Thursday, June 01, 2006

All the answers to the immigration debate

This isn't one of those rants where I pop off and call people dumb motherfuckers or grasp at credibility by throwing out the name of a book I read three years ago but barely remember.

This one is easy.

Here it is: Whether people like it or not, there will always be illegal immigration. A wall won't stop it. Shooting people trying to cross a border won't stop it. It might be empowering symbolism, but it won't change the flow of people.

Once you accept that there's no feasible way to stop the physical act of immigration (tell me if you have any good ideas, because you've solved the riddle of the Sphinx) the only question is what to do with people once they get here. It isn't whether illegal immigration is, itself, bad. For the purposes of this post, I'll concede that. Doesn't matter.

So assume that the people will keep on coming. Federal immigration authorities aren't known for the competence or vast resources, so mass deportation isn't an option. People are going to keep coming, and they're going to stay.

You can get yourself riled about how "bad" it is, but that's like shaking your fist at a thunderstorm. It's just a fact of life, so deal.

One response to immigration is to deny public benefits. This includes some combination of public education, medical treatment, student loans, housing -- the basics that let people live and get by. Some citizens feel cheated by this and think it amounts to a reward for lawbreaking. Meanwhile, well-intended liberals talk about wage deflation and the ill effects on labor rights.

I'm not going to explain why those arguments are silly, except to note that they're too high-minded to matter. I mean, they're nice enough things to worry about, in the way you might wonder whether that cloud looks like a labradoodle.

I'll dismiss these arguments because they assume that there's an on/off switch. Sure, deny public benefits and shut them out of work opportunities. What are you going to do then? People aren't going to pack up and leave.

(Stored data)
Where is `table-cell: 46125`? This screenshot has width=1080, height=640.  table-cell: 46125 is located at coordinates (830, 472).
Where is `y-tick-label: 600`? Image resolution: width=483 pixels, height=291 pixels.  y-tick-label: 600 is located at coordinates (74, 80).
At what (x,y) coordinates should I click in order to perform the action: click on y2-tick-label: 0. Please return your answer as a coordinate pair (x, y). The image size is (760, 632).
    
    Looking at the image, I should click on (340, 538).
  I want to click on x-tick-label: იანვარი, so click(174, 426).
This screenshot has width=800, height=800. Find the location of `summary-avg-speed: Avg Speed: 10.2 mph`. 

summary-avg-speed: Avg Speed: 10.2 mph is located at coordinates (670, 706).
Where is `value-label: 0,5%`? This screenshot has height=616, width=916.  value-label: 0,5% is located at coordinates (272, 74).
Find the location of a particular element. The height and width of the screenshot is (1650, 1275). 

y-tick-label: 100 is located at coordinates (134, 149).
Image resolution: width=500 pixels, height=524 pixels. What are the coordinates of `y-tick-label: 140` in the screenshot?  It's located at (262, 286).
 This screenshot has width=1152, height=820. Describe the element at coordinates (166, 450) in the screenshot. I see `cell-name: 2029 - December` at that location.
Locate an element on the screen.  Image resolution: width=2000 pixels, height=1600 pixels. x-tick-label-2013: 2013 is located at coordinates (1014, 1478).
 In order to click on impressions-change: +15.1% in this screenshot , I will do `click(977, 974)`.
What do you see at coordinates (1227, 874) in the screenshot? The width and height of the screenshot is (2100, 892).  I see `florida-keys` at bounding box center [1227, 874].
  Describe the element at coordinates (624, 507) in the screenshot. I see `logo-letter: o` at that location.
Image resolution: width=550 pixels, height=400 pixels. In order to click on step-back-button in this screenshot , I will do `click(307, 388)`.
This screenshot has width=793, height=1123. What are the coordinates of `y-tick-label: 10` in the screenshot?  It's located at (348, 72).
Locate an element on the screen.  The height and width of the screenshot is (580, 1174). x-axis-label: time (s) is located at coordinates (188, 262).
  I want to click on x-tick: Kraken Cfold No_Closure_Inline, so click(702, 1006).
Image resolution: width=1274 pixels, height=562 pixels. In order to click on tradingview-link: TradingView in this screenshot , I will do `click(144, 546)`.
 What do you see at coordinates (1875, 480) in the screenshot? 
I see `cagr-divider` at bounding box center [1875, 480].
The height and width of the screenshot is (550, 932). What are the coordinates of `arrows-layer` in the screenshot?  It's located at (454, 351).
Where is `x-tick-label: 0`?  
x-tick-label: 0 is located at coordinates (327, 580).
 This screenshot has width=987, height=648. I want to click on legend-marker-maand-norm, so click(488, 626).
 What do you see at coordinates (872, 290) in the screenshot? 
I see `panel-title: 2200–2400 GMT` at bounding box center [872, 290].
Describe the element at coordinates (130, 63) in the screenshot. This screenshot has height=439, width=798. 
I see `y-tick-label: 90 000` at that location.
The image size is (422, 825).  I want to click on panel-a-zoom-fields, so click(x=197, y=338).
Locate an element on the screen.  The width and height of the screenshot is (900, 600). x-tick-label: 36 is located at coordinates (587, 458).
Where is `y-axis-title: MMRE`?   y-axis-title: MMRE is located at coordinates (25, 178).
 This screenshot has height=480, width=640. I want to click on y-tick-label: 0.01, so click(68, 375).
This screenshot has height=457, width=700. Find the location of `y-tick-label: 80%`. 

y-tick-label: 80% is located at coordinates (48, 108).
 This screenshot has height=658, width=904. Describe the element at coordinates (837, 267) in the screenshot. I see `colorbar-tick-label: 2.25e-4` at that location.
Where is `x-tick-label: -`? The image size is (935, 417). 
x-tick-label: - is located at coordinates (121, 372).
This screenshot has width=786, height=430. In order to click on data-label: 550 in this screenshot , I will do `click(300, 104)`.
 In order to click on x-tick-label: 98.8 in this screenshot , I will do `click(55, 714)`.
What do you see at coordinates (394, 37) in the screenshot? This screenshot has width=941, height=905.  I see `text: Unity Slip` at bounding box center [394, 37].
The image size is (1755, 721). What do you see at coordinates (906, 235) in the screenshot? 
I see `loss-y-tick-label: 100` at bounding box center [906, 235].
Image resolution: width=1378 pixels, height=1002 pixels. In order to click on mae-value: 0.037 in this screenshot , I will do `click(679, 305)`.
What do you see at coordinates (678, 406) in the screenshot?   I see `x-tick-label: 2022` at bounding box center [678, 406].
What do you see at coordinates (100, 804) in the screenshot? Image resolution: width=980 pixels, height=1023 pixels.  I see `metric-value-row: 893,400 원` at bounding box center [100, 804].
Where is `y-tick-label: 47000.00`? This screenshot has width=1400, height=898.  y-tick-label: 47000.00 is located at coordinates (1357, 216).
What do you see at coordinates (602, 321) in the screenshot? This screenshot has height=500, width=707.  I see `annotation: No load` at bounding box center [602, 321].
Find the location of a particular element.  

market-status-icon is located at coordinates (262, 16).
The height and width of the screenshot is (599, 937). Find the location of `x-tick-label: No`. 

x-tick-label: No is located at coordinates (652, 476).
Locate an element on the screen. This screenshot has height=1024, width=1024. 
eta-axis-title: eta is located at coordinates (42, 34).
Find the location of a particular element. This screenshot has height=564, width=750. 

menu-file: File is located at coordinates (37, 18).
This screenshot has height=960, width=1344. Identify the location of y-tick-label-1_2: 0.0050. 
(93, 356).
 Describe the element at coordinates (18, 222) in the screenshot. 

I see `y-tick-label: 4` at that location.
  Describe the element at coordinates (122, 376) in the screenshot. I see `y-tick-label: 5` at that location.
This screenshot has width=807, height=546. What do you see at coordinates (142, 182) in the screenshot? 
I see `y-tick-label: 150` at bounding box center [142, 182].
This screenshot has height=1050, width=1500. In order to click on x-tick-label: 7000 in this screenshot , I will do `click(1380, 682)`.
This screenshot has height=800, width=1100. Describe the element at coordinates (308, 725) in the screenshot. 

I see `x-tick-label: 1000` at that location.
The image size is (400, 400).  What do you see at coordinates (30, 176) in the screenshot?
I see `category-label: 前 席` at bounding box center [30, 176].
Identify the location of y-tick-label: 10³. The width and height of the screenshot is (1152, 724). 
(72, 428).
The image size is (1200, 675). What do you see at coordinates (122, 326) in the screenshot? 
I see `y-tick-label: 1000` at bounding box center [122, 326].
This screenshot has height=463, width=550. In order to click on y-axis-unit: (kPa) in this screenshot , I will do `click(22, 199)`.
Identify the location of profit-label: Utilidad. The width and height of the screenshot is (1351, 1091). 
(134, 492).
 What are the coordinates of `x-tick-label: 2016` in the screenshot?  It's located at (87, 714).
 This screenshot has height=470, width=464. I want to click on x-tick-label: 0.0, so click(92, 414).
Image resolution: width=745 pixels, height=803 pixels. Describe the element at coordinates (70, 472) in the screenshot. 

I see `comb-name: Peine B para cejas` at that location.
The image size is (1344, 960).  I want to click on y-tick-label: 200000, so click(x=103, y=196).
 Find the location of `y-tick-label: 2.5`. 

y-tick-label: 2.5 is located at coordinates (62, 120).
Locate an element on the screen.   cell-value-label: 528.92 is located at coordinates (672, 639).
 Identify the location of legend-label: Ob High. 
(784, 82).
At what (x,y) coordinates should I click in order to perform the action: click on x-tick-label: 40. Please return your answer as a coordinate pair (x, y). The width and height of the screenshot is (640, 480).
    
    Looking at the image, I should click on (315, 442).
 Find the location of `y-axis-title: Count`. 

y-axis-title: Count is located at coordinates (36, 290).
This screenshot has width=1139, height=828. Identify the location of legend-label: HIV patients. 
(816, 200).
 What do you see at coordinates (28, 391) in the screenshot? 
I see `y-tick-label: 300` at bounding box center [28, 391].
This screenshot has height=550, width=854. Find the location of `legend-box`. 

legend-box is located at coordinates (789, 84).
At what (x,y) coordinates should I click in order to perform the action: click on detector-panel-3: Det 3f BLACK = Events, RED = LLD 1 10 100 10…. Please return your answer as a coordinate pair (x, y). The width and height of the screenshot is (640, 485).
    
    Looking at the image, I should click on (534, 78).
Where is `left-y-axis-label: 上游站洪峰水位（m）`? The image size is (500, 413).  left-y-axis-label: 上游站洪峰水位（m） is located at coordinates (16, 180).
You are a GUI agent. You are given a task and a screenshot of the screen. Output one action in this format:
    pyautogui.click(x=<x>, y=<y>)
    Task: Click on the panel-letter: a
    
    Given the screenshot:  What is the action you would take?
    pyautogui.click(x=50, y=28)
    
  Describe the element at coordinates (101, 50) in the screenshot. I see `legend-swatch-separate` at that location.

▶ YOUR GOAL: Continue the blog post on the immigration debate, starting right after its final sentence.

▶ ANSWER BELOW:
There's a name for places with large numbers of undereducated, unassimilated migrants who live off the grid and don't have a shot at being a full member of society: They're called France, the Netherlands, and Dubai. The first two have more generous social safety nets than the U.S., but they don't have the same kind of laissez faire labor markets. Much more difficult to show up in France or the Netherlands from Algeria or Morocco, get a job as a cabdriver or deliveryman, send your kid to school, and gain a toehold. All those public benefits don't amount to much if you're in the bottom caste of a society where every job is an entitlement and newcomers can't find employment.

Dubai's problems, like Kuwait's, come from having huge numbers of workers imported from developing nations. These guest workers don't have a shot at citizenship, and thus, no stake in society. They're there to work, and they form a permanent, stigmatized underclass. Think about the reality of a guest worker program, then tell me how much you like the idea of a guest-worker camp of 20,000 men living 2 hours outside from L.A. Doesn't sound so hot.

Labor-minded liberals: your well-intentioned arguments will end up with an explosion of black-market sweatshops on U.S. soil. Belt-tightening conservatives: Fast-forward 20 years when you have millions of people who are the product of kids denied public education, parents who had no incentive for citizenship or access to benefits, and people who were segregated economically and residentially, with state endorsement. Maybe you want your apocalyptic fantasies realized, but I suspect that off-the-books deliveryman and the little girl with Head Start funding will look a lot less upsetting when City of God is the baseline reality.

That's the choice. Suck it up and pay a little in benefits right now, or wait thirty years for our own Paris riots and Sao Paolo slums. Any other framework is empty symbolism.

4 comments:

Anonymous said...

Inexplicably, the comments now seem to work.

Anonymous said...

Test comment #2.

Anonymous said...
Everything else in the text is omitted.